Segment Open
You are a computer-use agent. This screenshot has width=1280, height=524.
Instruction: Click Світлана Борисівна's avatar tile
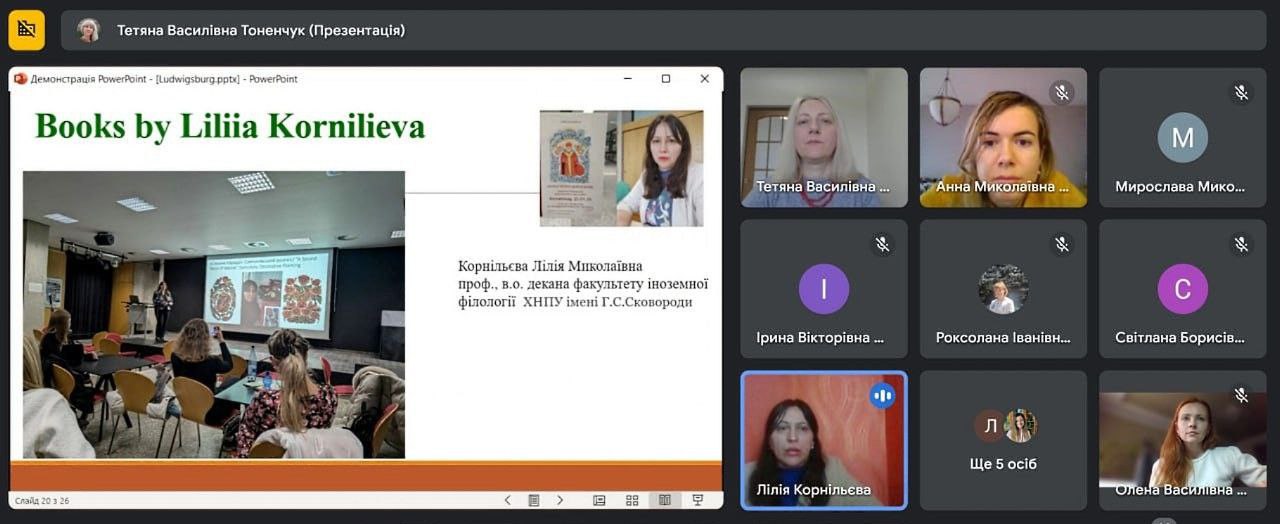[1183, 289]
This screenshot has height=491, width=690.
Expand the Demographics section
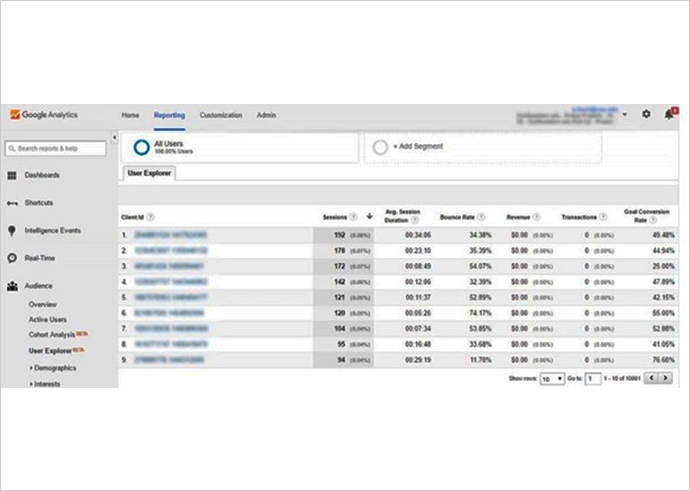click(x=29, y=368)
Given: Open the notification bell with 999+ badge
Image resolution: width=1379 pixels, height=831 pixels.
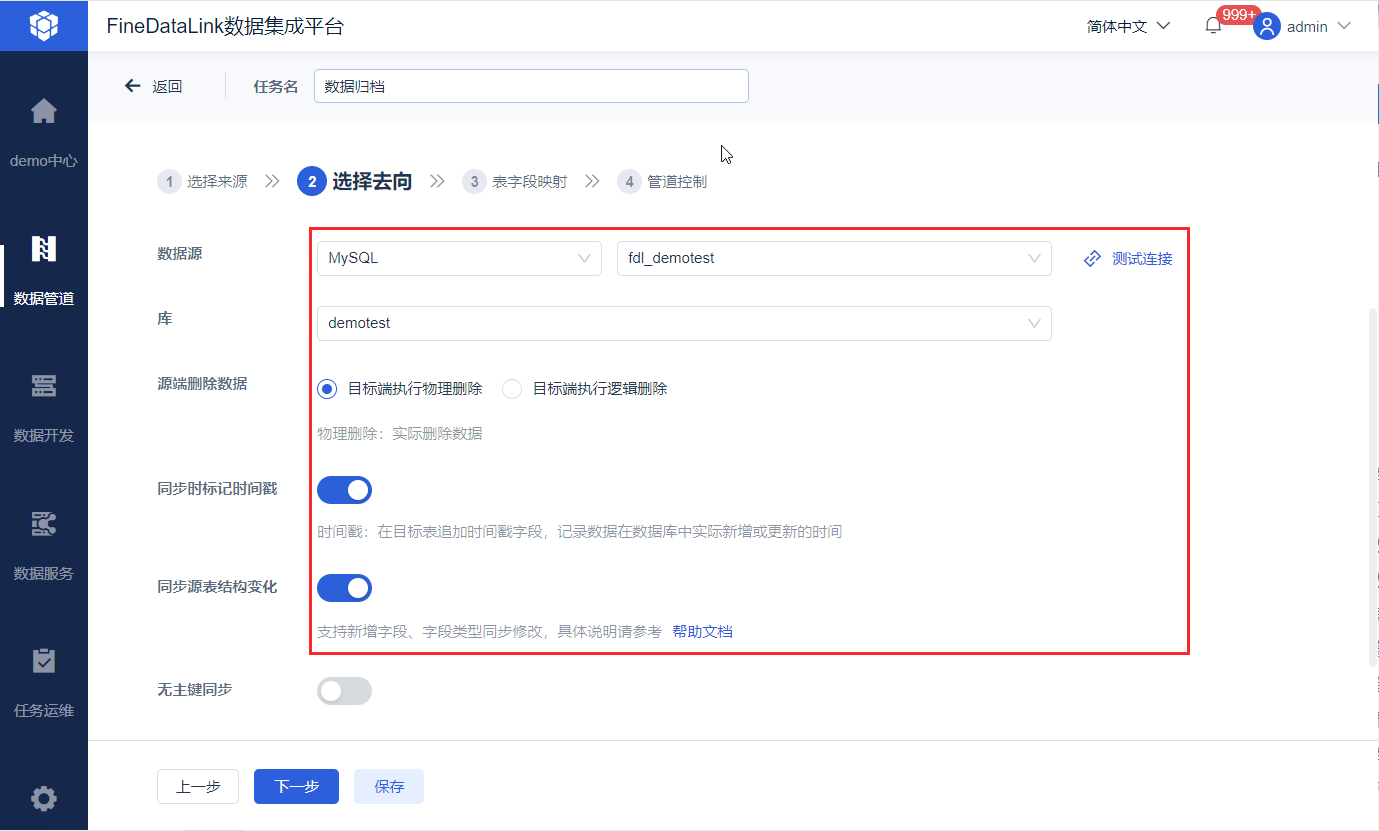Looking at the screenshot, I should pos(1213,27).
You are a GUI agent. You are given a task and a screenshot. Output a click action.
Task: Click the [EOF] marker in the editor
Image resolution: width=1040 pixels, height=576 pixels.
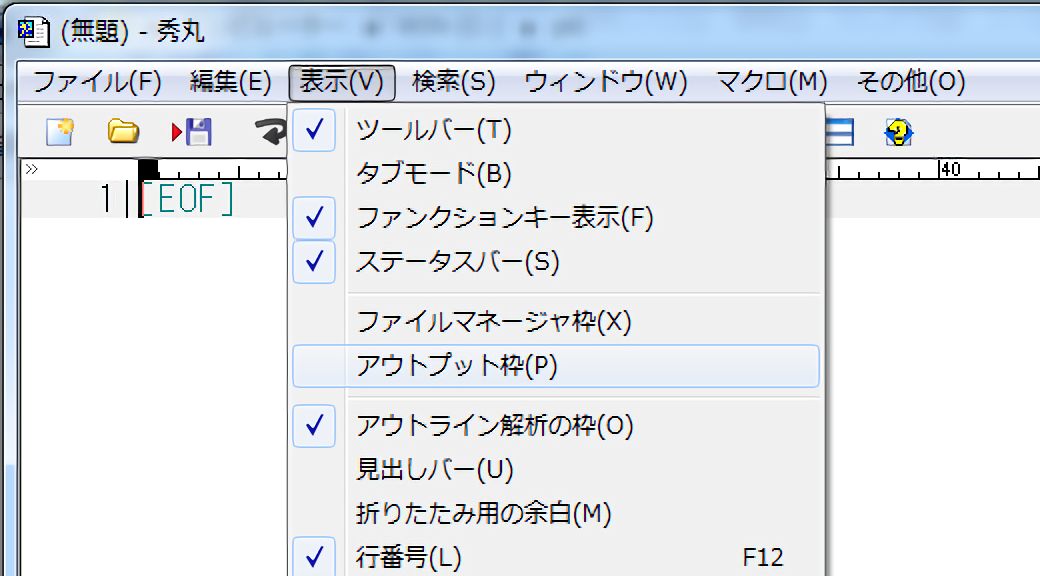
Segment Closed
Segment Open
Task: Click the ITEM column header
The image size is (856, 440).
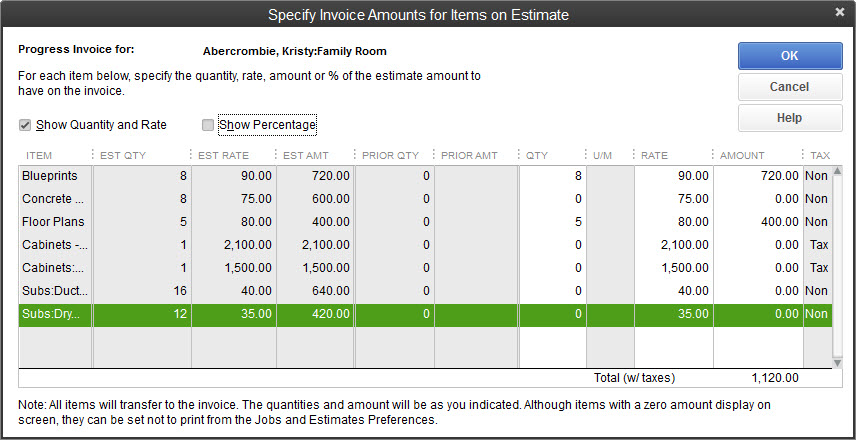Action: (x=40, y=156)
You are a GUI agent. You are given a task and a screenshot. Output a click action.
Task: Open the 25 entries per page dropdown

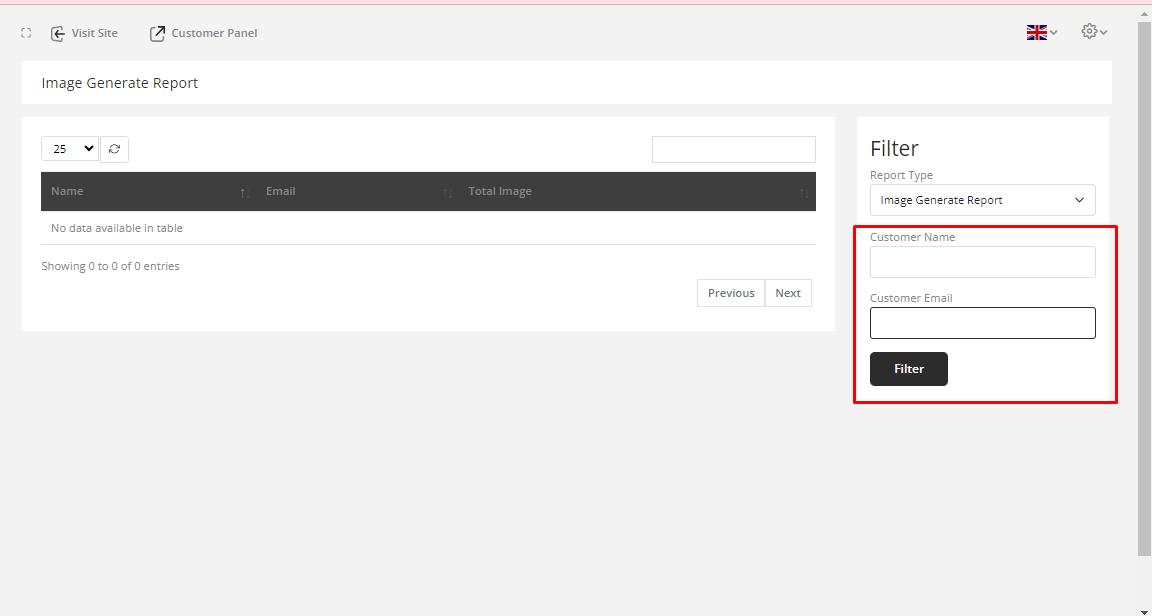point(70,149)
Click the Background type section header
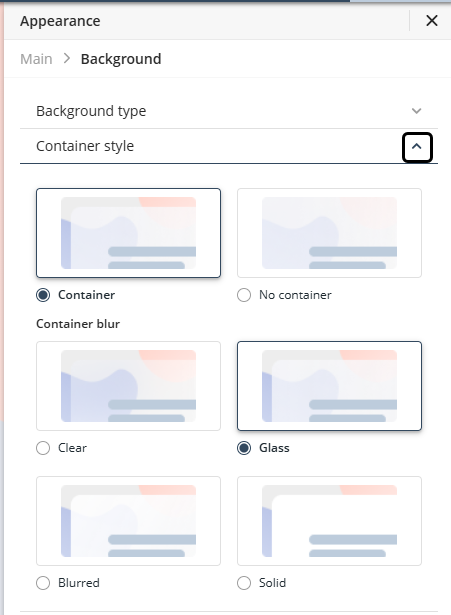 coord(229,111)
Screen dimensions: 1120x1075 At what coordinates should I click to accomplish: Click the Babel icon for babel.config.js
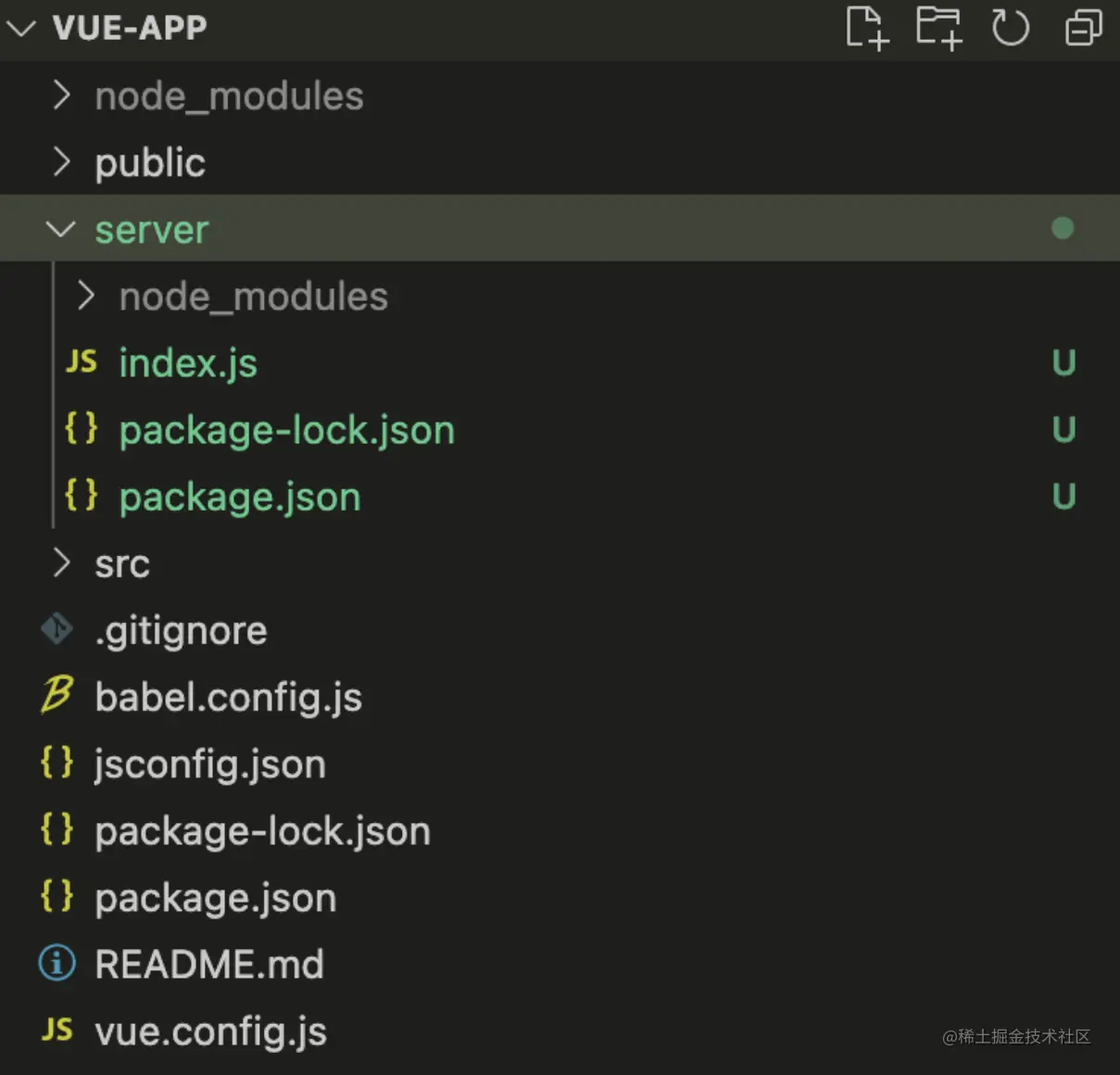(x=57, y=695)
Segment Closed
▶ Required action: Print, exactly and with no pictures, the lines of the listing above starting at the one that has "This screenshot has height=491, width=690." and ending at the one that has "Image resolution: width=1040", both included.

▶ Output of the exercise:
This screenshot has height=491, width=690.
Expand the Demographics section
click(x=29, y=368)
Given: Open the notification bell with 999+ badge
Image resolution: width=1379 pixels, height=831 pixels.
Looking at the screenshot, I should pos(1213,27).
You are a GUI agent. You are given a task and a screenshot. Output a click action.
Task: Click the [EOF] marker in the editor
Image resolution: width=1040 pixels, height=576 pixels.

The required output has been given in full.